/news/politics
Navigation

Éric Duhaime veut ramener les bébé-bonus

Quebec
Photo d'archives Stevens Leblanc

Coup d'oeil sur cet article

Interpellé par la survie «à moyen et long terme» de la nation québécoise, le Parti conservateur d’Éric Duhaime ressuscite l’idée des «bébé-bonus» pour encourager les Québécois à enfanter.

Offrir 2000 $ aux parents qui ont un deuxième enfant et 5000 $ pour un troisième, voici une des propositions du nouveau programme qui sera discuté cette fin de semaine lors d’un congrès virtuel du parti, le premier depuis l’élection de son nouveau chef en avril dernier.

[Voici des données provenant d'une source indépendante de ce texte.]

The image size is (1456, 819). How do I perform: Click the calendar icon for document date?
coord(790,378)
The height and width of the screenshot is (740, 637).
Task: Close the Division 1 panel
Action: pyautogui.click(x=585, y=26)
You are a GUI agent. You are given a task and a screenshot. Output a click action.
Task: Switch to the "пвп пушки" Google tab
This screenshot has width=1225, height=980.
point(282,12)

Sous un gouvernement conservateur, les parents de familles nombreuses (quatre enfants ou plus) auraient également un coup de pouce financier pouvant aller jusqu’à 5000 $ afin de se procurer une automobile «de type fourgonnette», entre autres.

«On pense que c’est une bonne chose que les Québécois aient plus d’enfants. Oui on est un parti qui est favorable à l’augmentation de la natalité», a clamé le chef de la formation, Éric Duhaime, en entrevue.

Plus de flexibilité

L’idée n’est pas sans rappeler le programme de «bébé-bonus » de Robert Bourassa, effectif de 1989 à 1996, qui proposait 500 $ à la naissance du premier enfant, 1000 $ pour le deuxième et 8000 $ pour le troisième enfant.

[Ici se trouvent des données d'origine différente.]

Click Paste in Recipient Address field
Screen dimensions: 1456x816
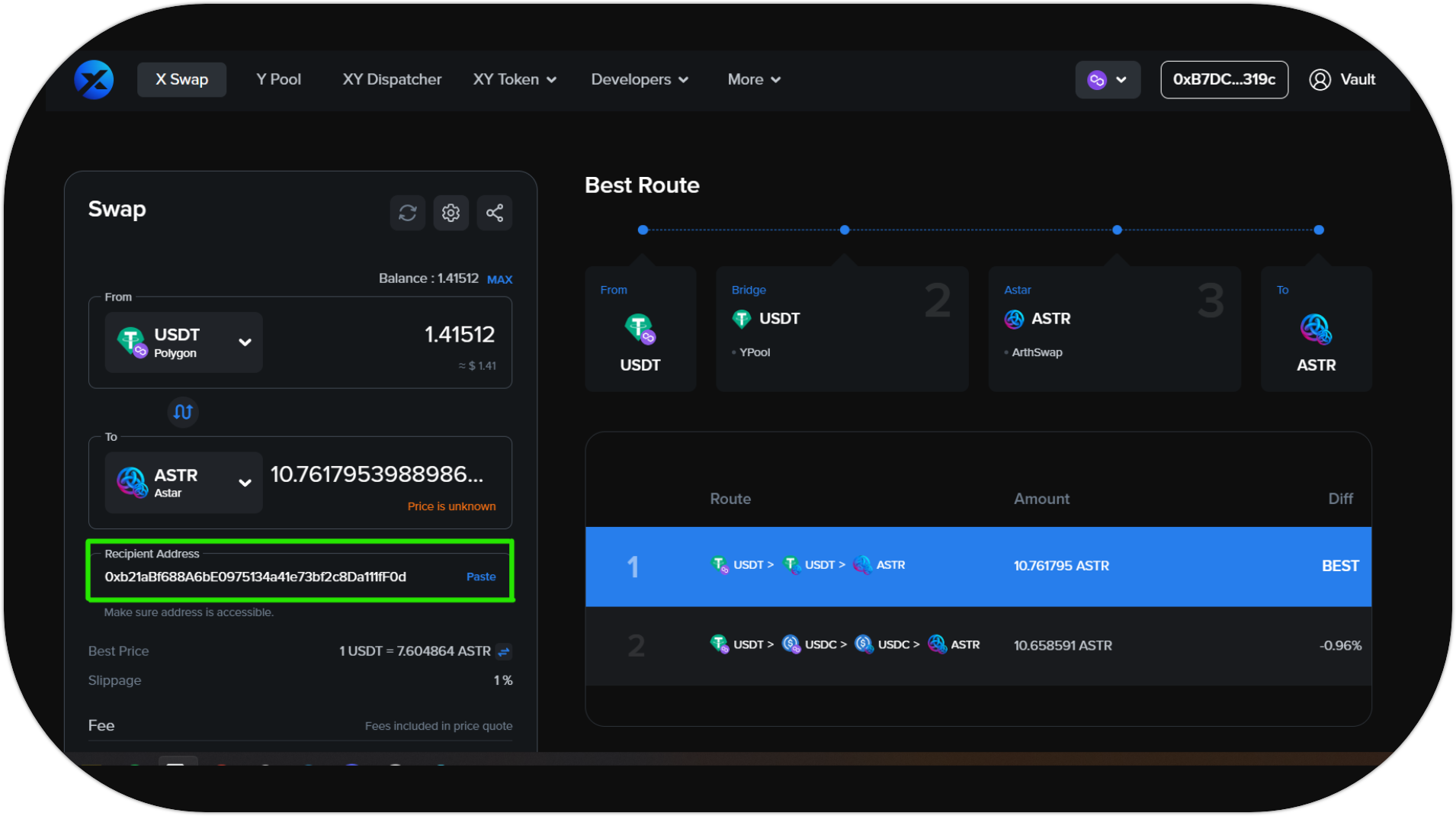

Éric Duhaime souhaite aussi donner «plus de flexibilité» aux parents dans le choix de leurs services de garde. C’est pourquoi il propose de leur verser, d’ici la fin d’un premier mandat, une allocation de garde imposable de 200 $ par semaine et par enfant admissible et d’ultimement dérèglementer les tarifs des garderies.

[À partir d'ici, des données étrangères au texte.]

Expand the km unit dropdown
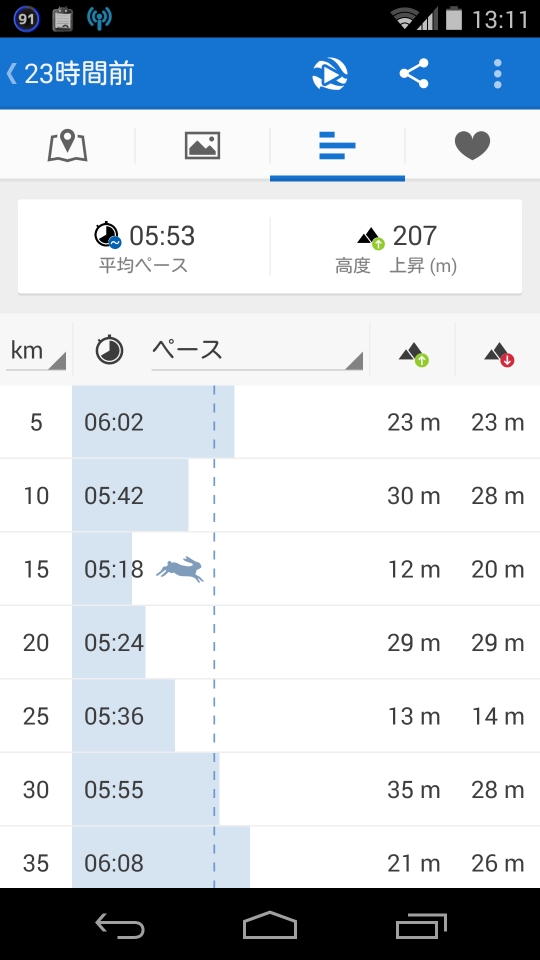This screenshot has height=960, width=540. [36, 351]
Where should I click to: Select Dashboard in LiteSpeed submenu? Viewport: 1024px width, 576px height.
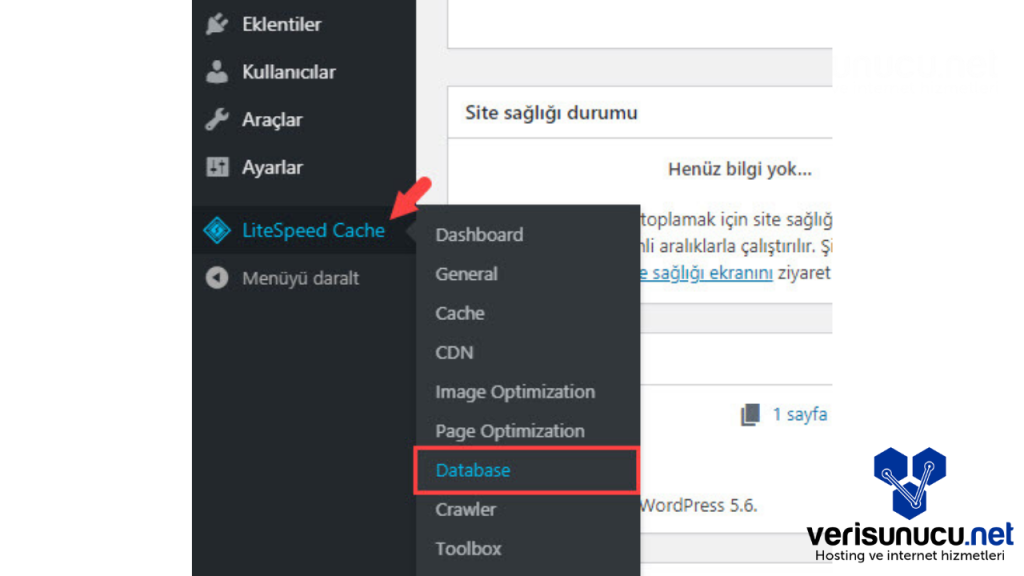point(479,235)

«C’est très injuste en ce moment. Il y a des parents qui paient, mais qui n’ont pas accès à une place», dit-il. Oui, il y a le manque de places, mais il y a des gens qui ont des horaires atypiques, qui ne travaillent pas cinq jours semaine.»

Pas juste anti-passeport

Le congrès de cette fin de semaine sera un moment charnière pour le parti encore marginal il y a quelques mois seulement. Maintenant à 11 % dans les intentions de vote, poussé par la notoriété de son nouveau chef, ses membres devront accoucher d’un programme politique complet.

«Oui, nous sommes des gens qui sont opposés aux mesures sanitaires abusives du gouvernement Legault, mais encore? Il faut mettre de la chair autour de l’os», a expliqué l’ancien animateur.

Si les propositions amenées par la commission politique du parti s’inspirent «des positions historiques conservatrices», le chef admet que certaines d’entre elles pourraient faire débat durant la fin de semaine.

Notamment, sur le volet de l’environnement où le Parti conservateur prône l’exploitation des sources locales d’énergie fossiles.

Des militants avec «une sensibilité plus de gauche» pourraient se faire rappeler que «la défense des libertés individuelles [...] va bien au-delà des mesures sanitaires», croit Éric Duhaime.